3. Composites – averaging items together
    Why do we create composites? The rule of thumb in statistics is “the more, the better”. In terms of measuring
      constructs, this means that you typically want to ask many questions about the same construct in order to
      adequately tap into the entire construct of interest. For example, in a study about happiness, asking, “how
      happy are you right now” perfectly maps onto the construct of “how happy you are right now”. But, if your
      intended construct is “happiness”, you need to ask more questions to tap the entire theoretical construct, such
      as “how happy do you feel”, “how happy are you with your life in general”, and etc. Thus, for every construct,
      researchers ask many questions by either using established scales of the topic, or creating their own measures
      to tap all the facets of the construct. When you analyze the data, you start by conducting descriptive analysis
      of each individual question. Then, you composite all 10 questions together into 1 variable by averaging
      together all 10 questions. Researchers are typically more interested in that 1 composite variable than the 10
      individual items (unless the 10 questions are uniquely taping different sub-parts of the entire construct, and the
      researchers are interested in each sub-part).

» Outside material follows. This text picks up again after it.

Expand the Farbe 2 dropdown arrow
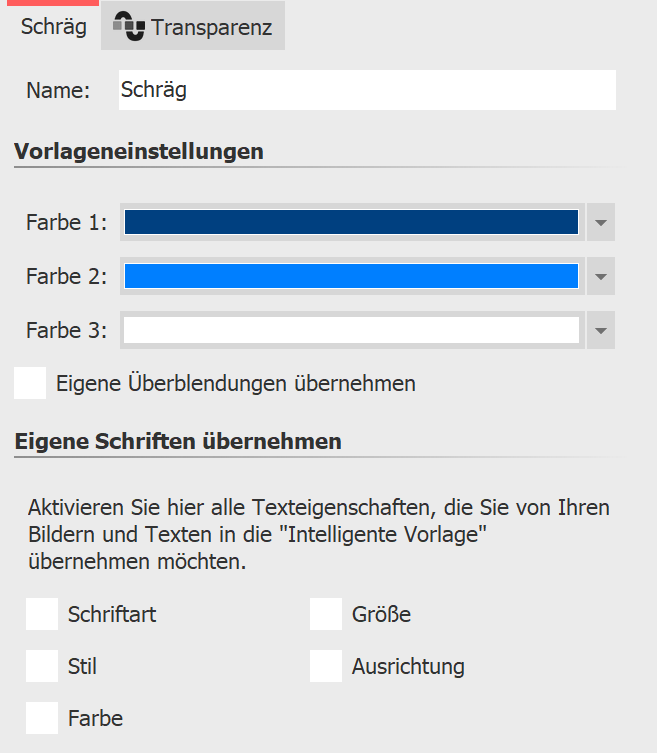657x753 pixels. [x=600, y=276]
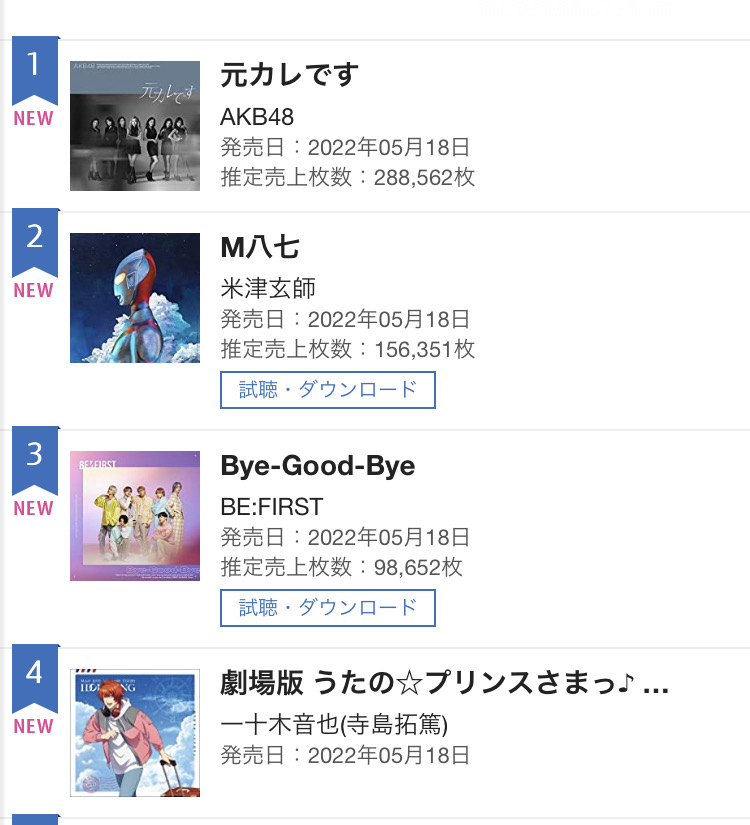The width and height of the screenshot is (750, 825).
Task: Select the artist 一十木音也(寺島拓篤)
Action: 334,724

So, after first conducting descriptive analysis of each item, you
      then conduct descriptive analysis of the 1 composite variable.

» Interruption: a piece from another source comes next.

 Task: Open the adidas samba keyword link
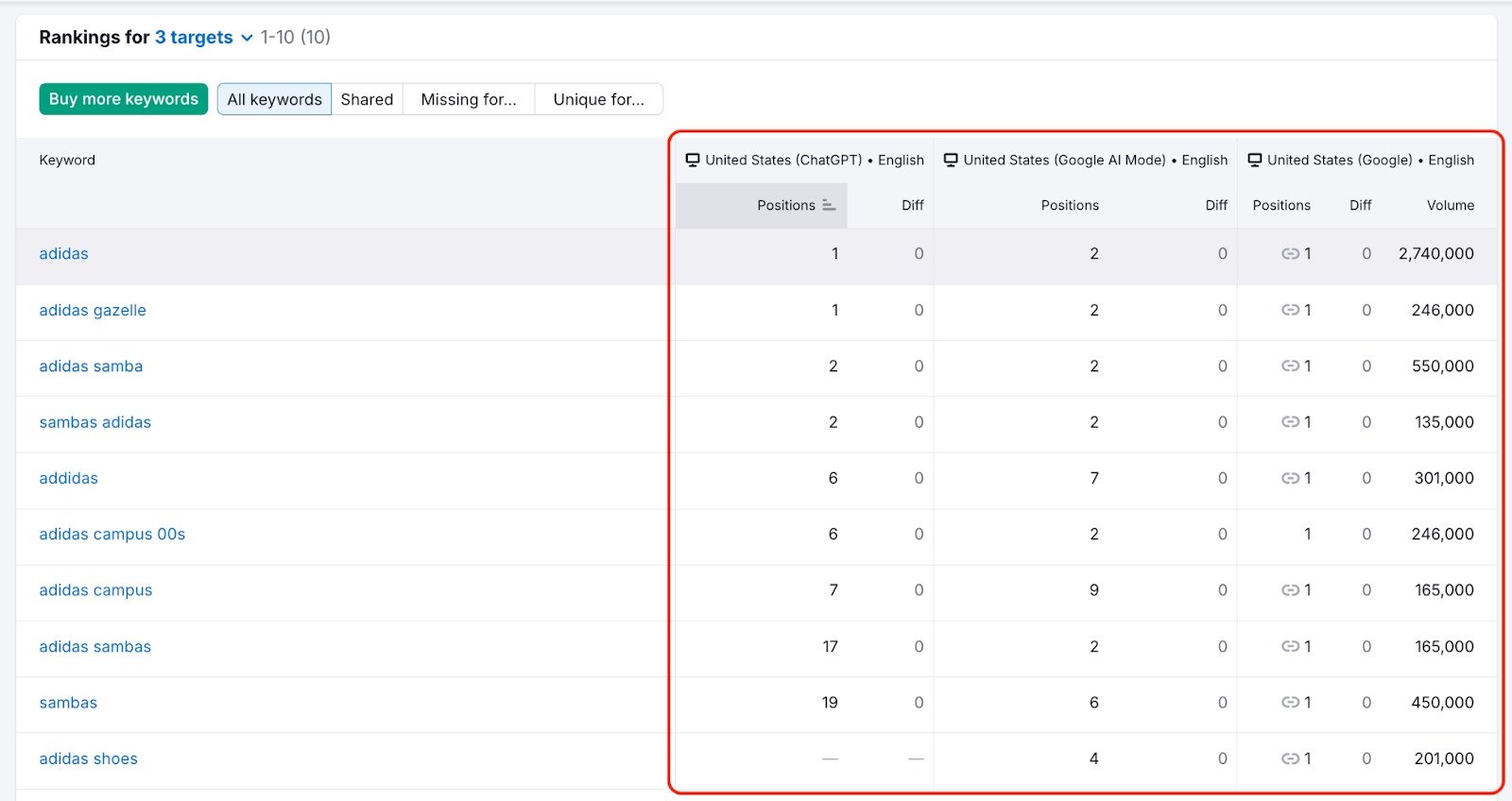pos(91,366)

    How do you create a composite?
      1. Select Transform --> Compute Variable
      2. Type a new name for your composite in the “Target Variable” box.
      3. Drag “mean” from the “Function group” into the open box above
      4. Replace the question marks (?) with each item to be composited, separated by a comma (,)
      5. Click OK.
    The newly created composite will appear at the end of the data file.

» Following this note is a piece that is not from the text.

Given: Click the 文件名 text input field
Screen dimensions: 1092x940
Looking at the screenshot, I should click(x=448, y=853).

    Is it appropriate to create a composite with my questions? We described above how to create a composite, but
      another question is whether its appropriate to create the composite given the questions and data in your study.
      You can answer that question from a theoretical point of view, and a statistical point of view. I describe below
      both points of view:
                                                                                                                       7
   From a theoretical point of view…
        a. From a theoretical point of view, it is possible your questions do not measure the same construct, and
             thus it is inappropriate to average them together. For example, the face content of each item may
             measure different concepts. Imagine questions about your political group orientation. A question about
             whether you “think” of yourself as a republican or democrat, may tap a different construct then if you
             ask whether you “feel” like a republican or democrat. You need to examine your questions and make a
             determination of whether you feel its appropriate to average the items together.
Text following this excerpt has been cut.